The Press

Huntington Park picks three potential pot dispensers

HUNTINGTON PARK — The City Council May 17 named three groups to cultivate marijuana and operate a medical marijuana dispensary, but the selections, based on a blind number call, are tentative.

City Attorney Arnold Alvarez-Glasman said under the dispensary ordinance approved several months ago, those named must negotiate on a business plan, fees to the city and an appropriate location.

A location was not part of the information requested of applicants, Mayor Graciela Ortiz said.

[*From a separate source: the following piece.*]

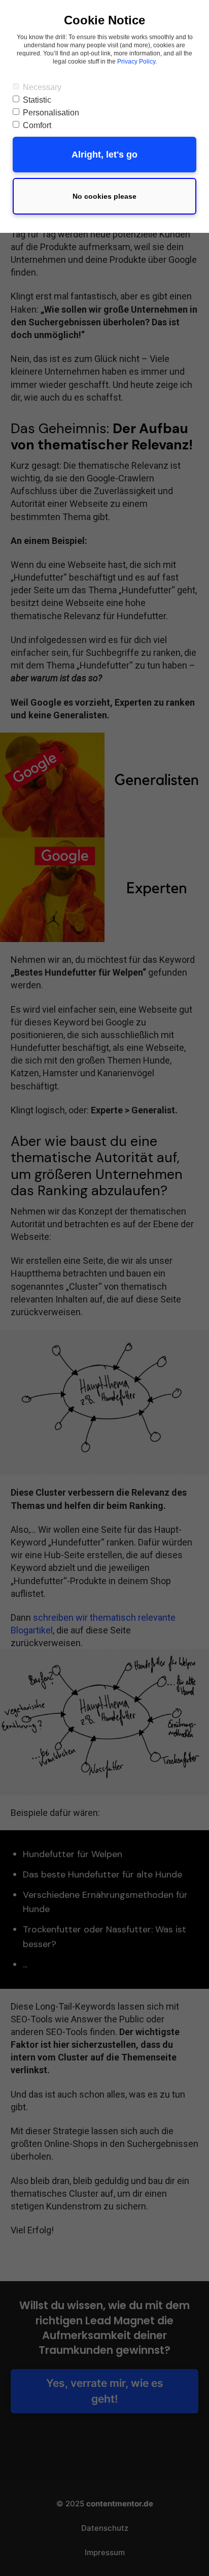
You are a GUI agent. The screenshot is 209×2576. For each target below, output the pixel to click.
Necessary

None of the three groups reported any experience in operating a dispensary, although a couple said they were medical marijuana users.

Councilman Valentin Amezquita, who spoke against the medical marijuana plan, did not make any nominations and voted against all of the finalists.

“I am against medical marijuana,” Amezquita said. “We should not bring this into our city. This is a family community with a lot of kids.”

The three selected groups are:

• National Compassionate Center, headed by Michael Schendence, represented by an attorney who would not give his name, supported by Ortiz, Vice Mayor Marilyn Sanabria and Council members Karina Macias and Jhonny Pineda.

• United Health and Care System, to be operated by MJIC Inc., represented by attorney Larry Horowitz, supported by Ortiz, Sanabria and Macias.

• And Goodness4Life, headed by Robert Hodge, represented by attorney Michael Margolis, supported by Ortiz, Sanabria, Macias and Pineda.

City Manager Edgar Cisneros explained that 31 applications were received by the May 4 deadline.

In a move to show transparency and to prevent a council member from selecting someone they personally knew, city staff compiled a list with the applicant names blotted out and represented by a number so officials presumably would not know who they were voting for.

Under the procedure outlined by Cisneros, each council member was allowed to pick five numbers. If an applicant’s  number was chosen twice or more he or she became finalists and were interviewed by the council.

A finalist interviewed but rejected was Jonathan Skiar, who said he was from the San Francisco area, has a degree in psychology and has operated a medical marijuana dispensary in San Jose  for three years.

His application was supported by Pinada and Sanabria but opposed by Macias and Ortiz along with Amezquita.

Resident Rodolfo Cruz spoke against the marijuana plan earlier in the evening, saying that there already were illegal drug sales in the city and that the marijuana dispensaries would attract more

Resident Betty Retama had similar concerns, saying “this city is inviting crime of every type. They will not just be selling marijuana, but heroin and crack.”

However, Sonia Luz Chavez, owner of Casa Luz Restgaurant and a member of the Huntington Park Chamber of Commerce, called for dispensary owners to give back to the city and work with the chamber.

She noted, one applicant, Gene Gonzalez of Los Angeles, already has.

Gonzalez, who said he has operated a legal dispensary in Los Angeles since 2007, was not interviewed as his number was not called.